Sedley Taylor Road in west Cambridge is named after him.

== Selected publications ==
- Sedley Taylor. The system of clerical subscription in the Church of England: its unjustifiable character and injurious results examined The system of clerical subscription in the Church of England: its unjustifiable character and injurious results. first published in 1869.
- Sedley Taylor. The science of music: or, The Physical basis of musical harmony. 1875; 2ns ed. 1883,
- Sedley Taylor. The Earl of Beaconsfield and the Conservative reform bill of 1867: A lecture, delivered at the Cambridge Reform Club, on Monday, November 13, 1876. The National Press Agency, 1877.

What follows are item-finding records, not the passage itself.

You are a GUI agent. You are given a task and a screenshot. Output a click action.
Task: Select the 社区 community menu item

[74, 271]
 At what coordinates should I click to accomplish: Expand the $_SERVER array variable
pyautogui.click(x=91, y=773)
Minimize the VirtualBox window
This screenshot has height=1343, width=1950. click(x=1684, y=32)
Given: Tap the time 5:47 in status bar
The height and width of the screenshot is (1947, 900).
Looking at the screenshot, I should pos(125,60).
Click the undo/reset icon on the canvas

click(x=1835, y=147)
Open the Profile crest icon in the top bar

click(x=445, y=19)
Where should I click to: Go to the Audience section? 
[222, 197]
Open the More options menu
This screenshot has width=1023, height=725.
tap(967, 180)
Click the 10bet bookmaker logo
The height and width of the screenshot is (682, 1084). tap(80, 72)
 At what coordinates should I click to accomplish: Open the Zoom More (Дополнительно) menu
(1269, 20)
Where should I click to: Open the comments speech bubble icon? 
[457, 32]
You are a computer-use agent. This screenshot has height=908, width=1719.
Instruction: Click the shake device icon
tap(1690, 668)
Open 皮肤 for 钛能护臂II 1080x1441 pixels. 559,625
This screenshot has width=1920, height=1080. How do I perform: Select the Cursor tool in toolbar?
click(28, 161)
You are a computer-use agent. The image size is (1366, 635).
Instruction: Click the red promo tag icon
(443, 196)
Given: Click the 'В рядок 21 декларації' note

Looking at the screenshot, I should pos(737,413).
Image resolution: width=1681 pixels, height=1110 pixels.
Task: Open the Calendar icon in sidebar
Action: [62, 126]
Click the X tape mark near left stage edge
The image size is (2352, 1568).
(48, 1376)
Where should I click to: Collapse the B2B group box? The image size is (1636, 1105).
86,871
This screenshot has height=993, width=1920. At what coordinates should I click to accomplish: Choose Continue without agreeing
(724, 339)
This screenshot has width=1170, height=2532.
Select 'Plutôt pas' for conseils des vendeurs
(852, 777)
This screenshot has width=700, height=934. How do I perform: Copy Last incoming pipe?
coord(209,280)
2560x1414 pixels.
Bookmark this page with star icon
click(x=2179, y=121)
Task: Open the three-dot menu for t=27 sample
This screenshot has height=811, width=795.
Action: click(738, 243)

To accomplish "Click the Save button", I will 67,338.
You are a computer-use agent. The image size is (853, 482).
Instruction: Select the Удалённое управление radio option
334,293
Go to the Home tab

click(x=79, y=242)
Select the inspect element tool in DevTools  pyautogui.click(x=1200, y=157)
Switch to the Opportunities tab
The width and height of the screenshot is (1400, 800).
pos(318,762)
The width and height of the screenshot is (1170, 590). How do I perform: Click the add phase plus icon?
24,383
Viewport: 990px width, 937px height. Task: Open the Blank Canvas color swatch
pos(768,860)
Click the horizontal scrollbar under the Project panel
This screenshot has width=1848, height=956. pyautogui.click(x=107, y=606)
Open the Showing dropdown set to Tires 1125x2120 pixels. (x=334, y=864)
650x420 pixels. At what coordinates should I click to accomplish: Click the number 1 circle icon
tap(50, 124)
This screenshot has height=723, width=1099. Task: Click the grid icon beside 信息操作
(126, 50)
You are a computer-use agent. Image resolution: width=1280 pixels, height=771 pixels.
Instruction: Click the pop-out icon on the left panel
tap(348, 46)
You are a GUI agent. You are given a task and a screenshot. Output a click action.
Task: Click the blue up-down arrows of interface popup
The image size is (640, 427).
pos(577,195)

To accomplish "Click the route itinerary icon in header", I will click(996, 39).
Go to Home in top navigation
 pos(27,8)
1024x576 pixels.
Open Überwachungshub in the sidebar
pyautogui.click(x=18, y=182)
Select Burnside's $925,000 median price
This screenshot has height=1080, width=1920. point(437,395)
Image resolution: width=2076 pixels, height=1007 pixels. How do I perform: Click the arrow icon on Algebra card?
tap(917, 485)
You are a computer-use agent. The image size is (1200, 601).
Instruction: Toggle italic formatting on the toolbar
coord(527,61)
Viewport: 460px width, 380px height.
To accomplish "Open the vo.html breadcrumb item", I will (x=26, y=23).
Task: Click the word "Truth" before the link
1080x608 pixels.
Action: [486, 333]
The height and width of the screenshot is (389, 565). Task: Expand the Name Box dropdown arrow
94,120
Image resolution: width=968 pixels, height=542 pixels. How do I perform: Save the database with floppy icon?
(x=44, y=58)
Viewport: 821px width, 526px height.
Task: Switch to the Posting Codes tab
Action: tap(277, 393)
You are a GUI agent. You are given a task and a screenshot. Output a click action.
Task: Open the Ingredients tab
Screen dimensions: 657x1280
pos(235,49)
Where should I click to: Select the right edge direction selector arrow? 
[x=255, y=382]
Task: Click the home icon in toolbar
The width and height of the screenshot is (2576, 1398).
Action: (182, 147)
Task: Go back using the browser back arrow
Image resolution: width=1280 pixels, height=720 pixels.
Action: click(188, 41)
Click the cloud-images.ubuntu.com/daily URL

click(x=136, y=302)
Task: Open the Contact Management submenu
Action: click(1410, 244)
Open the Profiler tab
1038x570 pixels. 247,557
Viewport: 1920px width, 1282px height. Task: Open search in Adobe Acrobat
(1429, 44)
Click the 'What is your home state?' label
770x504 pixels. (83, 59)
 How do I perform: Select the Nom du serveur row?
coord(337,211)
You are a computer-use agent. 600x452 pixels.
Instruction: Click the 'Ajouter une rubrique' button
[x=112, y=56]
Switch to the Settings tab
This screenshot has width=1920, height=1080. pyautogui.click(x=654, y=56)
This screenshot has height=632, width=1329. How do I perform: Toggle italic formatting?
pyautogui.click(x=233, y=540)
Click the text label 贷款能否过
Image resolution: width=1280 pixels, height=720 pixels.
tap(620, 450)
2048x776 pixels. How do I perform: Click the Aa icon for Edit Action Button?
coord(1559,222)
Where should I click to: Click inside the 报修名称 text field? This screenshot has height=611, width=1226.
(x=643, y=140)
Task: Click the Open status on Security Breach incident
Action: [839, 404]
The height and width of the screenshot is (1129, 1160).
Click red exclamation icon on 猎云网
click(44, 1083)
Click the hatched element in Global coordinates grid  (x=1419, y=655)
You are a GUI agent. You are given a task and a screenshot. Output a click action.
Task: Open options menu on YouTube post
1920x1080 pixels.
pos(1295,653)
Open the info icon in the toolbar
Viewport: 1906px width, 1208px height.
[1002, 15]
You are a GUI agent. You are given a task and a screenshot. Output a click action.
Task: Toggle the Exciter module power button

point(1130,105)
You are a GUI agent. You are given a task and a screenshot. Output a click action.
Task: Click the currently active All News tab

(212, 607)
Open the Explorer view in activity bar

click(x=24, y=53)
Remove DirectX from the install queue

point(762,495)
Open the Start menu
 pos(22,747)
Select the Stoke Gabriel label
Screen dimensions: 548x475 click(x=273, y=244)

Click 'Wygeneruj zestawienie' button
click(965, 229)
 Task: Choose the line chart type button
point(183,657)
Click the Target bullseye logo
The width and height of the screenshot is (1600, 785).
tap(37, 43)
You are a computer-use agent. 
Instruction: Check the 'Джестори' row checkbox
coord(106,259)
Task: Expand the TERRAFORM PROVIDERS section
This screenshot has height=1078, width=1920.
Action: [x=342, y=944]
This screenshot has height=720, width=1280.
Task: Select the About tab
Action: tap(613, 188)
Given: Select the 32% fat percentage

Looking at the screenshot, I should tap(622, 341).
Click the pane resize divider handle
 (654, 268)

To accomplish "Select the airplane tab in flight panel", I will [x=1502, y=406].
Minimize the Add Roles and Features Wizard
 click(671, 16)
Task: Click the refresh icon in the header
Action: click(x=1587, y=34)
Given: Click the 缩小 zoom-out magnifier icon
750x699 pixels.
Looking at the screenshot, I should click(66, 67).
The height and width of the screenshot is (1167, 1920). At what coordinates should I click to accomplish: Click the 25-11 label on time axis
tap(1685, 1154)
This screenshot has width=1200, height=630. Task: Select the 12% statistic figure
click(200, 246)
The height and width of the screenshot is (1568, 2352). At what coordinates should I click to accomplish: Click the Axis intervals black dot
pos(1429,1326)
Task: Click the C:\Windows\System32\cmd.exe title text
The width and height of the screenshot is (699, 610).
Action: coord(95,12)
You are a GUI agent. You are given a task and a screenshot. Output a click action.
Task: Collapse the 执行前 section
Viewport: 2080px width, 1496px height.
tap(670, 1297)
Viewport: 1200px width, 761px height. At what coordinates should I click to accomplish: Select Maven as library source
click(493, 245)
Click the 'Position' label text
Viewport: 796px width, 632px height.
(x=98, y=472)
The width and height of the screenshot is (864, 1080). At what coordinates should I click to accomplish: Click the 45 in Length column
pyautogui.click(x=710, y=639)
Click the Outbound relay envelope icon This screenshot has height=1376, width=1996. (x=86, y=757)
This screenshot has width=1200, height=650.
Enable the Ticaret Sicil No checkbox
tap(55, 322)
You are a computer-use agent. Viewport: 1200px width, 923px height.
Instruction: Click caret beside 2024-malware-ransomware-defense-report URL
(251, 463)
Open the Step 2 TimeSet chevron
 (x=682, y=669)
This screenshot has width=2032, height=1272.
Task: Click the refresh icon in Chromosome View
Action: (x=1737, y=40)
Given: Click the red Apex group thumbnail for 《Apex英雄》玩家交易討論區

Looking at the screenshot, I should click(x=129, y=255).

- Sedley Taylor. The participation of labour in the profits of enterprise: paper read before the Society of Arts on Wednesday, 16 February 1881 by Sedley Taylor, M.A., late fellow of Trinity College, Cambridge, together with report of the discussion at the above meeting and at the adjourned meeting on Friday, 25 February 1881. 1881.
- Sedley Taylor. Profit Sharing between Capital and Labour, Six Essays; 1885.
- Sedley Taylor. The life of John Sebastian Bach in relation to his work as a church musician and composer, Macmillan & Bowes, 1897.
- Taylor, Sedley. The indebtedness of Handel to works by other composers: a presentation of evidence. University Press, 1906.

- Articles, a selection
- Taylor, Sedley. "IV. On variations of pitch in beats." The London, Edinburgh, and Dublin Philosophical Magazine and Journal of Science 44.290 (1872): 56–64.
- Taylor, Sedley. "Experiments on the Colours Shown by Thin Liquid Films under the Action of Sonorous Vibrations." Proceedings of the Royal Society of London 27.185–189 (1878): 71–76.